== Segment start ==

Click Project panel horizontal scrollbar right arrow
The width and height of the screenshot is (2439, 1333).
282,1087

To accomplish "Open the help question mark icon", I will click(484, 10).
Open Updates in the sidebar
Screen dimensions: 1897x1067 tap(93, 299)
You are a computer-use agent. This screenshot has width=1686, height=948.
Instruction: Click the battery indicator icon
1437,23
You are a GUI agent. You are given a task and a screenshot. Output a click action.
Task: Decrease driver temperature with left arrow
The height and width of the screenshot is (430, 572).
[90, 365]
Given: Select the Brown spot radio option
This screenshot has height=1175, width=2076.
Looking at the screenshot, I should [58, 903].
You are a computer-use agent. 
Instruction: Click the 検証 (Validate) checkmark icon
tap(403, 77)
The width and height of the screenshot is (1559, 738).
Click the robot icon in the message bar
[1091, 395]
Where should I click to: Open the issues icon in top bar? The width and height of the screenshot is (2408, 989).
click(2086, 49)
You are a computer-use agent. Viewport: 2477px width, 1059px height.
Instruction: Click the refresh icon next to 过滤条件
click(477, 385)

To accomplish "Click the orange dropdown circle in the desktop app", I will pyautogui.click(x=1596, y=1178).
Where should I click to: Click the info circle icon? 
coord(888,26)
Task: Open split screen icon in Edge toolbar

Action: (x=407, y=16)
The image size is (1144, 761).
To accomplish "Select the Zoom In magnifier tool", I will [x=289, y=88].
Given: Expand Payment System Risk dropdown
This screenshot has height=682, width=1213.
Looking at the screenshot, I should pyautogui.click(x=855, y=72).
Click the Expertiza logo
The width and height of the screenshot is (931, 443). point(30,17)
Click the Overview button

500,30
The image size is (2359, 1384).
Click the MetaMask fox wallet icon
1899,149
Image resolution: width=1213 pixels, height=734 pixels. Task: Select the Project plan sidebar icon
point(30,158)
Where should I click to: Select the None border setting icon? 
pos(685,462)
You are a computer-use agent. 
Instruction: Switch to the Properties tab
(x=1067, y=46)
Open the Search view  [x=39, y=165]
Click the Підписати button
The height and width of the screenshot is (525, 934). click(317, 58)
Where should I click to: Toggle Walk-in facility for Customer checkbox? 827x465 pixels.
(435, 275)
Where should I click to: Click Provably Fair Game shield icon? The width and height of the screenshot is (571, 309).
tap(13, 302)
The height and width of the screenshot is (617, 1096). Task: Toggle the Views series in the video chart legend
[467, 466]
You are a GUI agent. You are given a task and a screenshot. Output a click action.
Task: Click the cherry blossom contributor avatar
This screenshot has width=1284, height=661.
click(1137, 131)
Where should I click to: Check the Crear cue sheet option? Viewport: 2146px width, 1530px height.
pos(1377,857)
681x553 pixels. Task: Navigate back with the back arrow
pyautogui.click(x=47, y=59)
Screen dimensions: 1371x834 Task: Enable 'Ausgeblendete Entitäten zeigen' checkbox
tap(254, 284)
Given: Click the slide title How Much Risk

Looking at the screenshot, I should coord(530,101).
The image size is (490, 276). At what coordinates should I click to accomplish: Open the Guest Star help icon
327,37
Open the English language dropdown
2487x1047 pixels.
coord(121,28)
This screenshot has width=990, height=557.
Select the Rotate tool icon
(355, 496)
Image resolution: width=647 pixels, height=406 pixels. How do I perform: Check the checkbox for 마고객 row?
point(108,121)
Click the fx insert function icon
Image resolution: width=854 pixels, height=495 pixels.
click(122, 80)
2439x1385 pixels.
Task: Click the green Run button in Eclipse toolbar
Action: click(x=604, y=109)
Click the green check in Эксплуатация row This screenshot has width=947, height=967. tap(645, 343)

== Segment end ==

*Brief*
Scan the data for lines containing "will" and copy all of them.

*Solution to this exercise*
To accomplish "Open the help question mark icon", I will click(484, 10).
To accomplish "Click the orange dropdown circle in the desktop app", I will pyautogui.click(x=1596, y=1178).
To accomplish "Select the Zoom In magnifier tool", I will [x=289, y=88].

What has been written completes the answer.